How CT Scans Are Having a Big Impact on the Industrial Sector’s Success
Human innovation and invention is one of the greatest things about our species. Not only do we create new tools, machines, thought processes, and more that help our society run smoother and at a greater pace, but we can adapt our existing materials to do different tasks or assist us in other ways. The computerized tomography scan (known best as CT scans) is one such example of this. Although they were first predominantly used in the medical field, industrial CT scanning and X-ray inspection services through computed tomography have become essential to major industrial companies. They can do everything from running wall thickness analysis to checking for defects or imperfections in products, and so much more. However, the average person may not know too much about the industrial CT scan and how it evolved from being primarily used in medicine to its current form.
Computerized Tomography? What Does That Even Mean?
Put more simply, computerized tomography is the process under which a computer collects data from a series of X-ray images that show structures inside a human, animal, or other object’s body and converts them into a picture we can see on a computer monitor. Tomography simply means how a 2-D image of a slice or section is generated through a 3-D object.
Where Did CT Scans Begin?

▶ Given information
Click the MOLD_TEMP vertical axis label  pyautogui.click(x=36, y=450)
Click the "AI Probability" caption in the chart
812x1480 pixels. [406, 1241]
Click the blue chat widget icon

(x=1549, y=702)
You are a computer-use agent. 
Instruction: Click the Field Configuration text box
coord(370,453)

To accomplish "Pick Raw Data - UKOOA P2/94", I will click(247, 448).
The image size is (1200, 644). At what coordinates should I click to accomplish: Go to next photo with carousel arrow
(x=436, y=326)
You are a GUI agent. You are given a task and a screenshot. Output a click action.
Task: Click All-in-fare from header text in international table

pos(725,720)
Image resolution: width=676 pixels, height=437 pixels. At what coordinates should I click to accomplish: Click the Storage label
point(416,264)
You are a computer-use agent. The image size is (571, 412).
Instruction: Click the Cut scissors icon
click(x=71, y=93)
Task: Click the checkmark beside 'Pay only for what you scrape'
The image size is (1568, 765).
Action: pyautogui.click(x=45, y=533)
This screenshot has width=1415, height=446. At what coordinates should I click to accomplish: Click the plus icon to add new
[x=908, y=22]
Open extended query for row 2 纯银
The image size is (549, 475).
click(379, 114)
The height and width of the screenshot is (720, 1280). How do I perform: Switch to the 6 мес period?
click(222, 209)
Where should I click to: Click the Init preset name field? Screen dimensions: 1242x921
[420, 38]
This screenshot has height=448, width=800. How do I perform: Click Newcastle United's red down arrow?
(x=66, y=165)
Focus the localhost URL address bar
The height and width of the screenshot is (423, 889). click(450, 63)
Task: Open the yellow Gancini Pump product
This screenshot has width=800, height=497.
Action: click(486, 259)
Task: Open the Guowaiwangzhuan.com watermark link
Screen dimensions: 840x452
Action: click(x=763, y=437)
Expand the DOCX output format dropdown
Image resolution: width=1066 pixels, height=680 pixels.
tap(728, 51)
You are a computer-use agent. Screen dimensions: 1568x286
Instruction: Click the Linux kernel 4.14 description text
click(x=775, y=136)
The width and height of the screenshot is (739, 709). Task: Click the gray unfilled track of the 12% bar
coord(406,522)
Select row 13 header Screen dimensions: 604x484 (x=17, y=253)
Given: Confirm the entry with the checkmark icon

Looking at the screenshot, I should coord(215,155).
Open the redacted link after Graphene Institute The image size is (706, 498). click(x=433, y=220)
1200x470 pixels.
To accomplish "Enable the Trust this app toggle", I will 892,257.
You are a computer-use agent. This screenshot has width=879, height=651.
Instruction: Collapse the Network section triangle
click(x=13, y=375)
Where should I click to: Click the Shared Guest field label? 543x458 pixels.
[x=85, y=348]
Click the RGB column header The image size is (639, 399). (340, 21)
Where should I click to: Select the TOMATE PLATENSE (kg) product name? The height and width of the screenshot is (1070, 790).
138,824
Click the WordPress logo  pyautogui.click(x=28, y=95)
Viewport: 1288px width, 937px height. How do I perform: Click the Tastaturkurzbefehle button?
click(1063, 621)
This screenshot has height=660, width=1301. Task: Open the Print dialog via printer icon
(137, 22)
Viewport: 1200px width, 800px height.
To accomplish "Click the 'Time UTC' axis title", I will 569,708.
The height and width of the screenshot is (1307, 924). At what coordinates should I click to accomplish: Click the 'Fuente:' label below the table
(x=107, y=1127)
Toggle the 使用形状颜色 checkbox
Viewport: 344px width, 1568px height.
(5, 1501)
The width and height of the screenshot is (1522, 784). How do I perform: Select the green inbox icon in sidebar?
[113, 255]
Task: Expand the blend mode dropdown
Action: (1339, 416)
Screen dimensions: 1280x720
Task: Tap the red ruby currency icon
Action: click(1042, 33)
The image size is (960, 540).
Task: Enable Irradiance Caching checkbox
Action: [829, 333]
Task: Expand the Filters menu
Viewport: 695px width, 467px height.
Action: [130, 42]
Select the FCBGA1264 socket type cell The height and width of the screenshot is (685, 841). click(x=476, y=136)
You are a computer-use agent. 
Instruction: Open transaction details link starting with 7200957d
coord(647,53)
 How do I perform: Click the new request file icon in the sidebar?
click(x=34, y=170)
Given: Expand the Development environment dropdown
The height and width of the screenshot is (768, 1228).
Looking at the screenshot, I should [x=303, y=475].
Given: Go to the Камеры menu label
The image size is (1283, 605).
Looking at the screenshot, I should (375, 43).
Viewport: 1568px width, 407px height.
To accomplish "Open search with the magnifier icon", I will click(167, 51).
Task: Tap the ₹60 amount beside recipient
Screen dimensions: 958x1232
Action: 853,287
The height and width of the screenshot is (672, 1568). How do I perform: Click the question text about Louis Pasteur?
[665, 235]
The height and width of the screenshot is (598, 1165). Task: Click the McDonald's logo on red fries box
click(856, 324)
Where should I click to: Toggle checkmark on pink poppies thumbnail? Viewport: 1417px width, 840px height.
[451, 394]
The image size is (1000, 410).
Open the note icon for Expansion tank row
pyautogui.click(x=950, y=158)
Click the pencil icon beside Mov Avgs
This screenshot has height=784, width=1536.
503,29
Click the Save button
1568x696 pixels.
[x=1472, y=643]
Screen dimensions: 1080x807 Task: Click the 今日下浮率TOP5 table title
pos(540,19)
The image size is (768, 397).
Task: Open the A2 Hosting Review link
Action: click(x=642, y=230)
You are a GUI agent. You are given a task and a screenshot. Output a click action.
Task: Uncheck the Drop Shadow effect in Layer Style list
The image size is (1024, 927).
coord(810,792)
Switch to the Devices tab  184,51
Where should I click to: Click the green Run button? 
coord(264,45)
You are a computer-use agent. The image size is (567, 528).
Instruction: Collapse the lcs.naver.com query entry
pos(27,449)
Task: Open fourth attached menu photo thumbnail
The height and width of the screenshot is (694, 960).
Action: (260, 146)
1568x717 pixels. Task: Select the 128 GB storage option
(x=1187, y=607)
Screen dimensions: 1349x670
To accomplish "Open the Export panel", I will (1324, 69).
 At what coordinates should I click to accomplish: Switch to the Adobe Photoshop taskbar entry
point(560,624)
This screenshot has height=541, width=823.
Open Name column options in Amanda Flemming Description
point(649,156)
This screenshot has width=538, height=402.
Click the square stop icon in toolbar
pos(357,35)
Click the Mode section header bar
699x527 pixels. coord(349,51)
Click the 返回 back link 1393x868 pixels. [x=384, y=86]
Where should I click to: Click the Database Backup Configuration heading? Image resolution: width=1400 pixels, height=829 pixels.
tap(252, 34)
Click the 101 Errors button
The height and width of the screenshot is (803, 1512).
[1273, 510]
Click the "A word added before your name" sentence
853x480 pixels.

▶ Work to complete
Reproduce the passage on industrial CT scanning in full, word for word, from its title through its final heading. The items have nothing to do with this.

▶ Response to this exercise
How CT Scans Are Having a Big Impact on the Industrial Sector’s Success
Human innovation and invention is one of the greatest things about our species. Not only do we create new tools, machines, thought processes, and more that help our society run smoother and at a greater pace, but we can adapt our existing materials to do different tasks or assist us in other ways. The computerized tomography scan (known best as CT scans) is one such example of this. Although they were first predominantly used in the medical field, industrial CT scanning and X-ray inspection services through computed tomography have become essential to major industrial companies. They can do everything from running wall thickness analysis to checking for defects or imperfections in products, and so much more. However, the average person may not know too much about the industrial CT scan and how it evolved from being primarily used in medicine to its current form.
Computerized Tomography? What Does That Even Mean?
Put more simply, computerized tomography is the process under which a computer collects data from a series of X-ray images that show structures inside a human, animal, or other object’s body and converts them into a picture we can see on a computer monitor. Tomography simply means how a 2-D image of a slice or section is generated through a 3-D object.
Where Did CT Scans Begin?